Within the then British Empire, women had waged similar campaigns for the full recognition of civil and political rights. In many cases the right to vote and related rights and the right to be admitted to legal practice was achieved in the colonies in law and in practice some years before those changes were made in the United Kingdom.

For example, the first woman admitted as a barrister and solicitor in the British Empire was Clara Brett Martin, who in 1897 was admitted in Ontario, the culmination of a personal and political battle over a number of years that required legislative amendments and lobbying of the relevant law society. Also in 1897, a few months after Martin’s admission, Ethel Benjamin was admitted in New Zealand, following legislative changes the previous year that permitted women to be admitted as practitioners.
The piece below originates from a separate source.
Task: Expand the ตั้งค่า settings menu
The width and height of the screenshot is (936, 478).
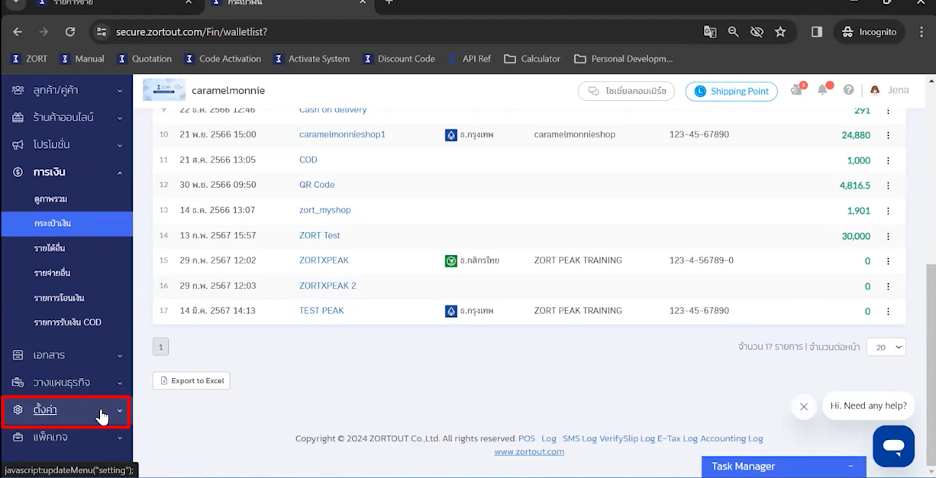Action: pyautogui.click(x=66, y=410)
In the United States, the first formal admission of women to a State bar was in 1869, and by the end of the nineteenth century there were some three hundred women admitted as lawyers. However, it would not be until 1920 that women were entitled to be admitted to legal practice in all States of the United States.

In Australia, the first State to legislate for women’s admission was Victoria (1903), with the other five States following suit in the next twenty years. Removal of the legal disqualification did not always immediately lead to women taking up the opportunity to practice and there was sometimes a significant time lag. The first woman admitted in Australia was Grata Flos Matilda Greig, who was admitted as a barrister and solicitor in 1905 in Victoria.

Cornelia Sorabji, the first woman to read for the Bachelor of Civil Law at the University of Oxford in 1892, was the first woman advocate in India, enrolled as a vakil in the Allahabad High Court in 1919, and the first woman to practice law in India and Britain. Eventually, the Legal Practitioners (Women) Act 1923, removed all legal barriers for the entry of women in India to legal practice.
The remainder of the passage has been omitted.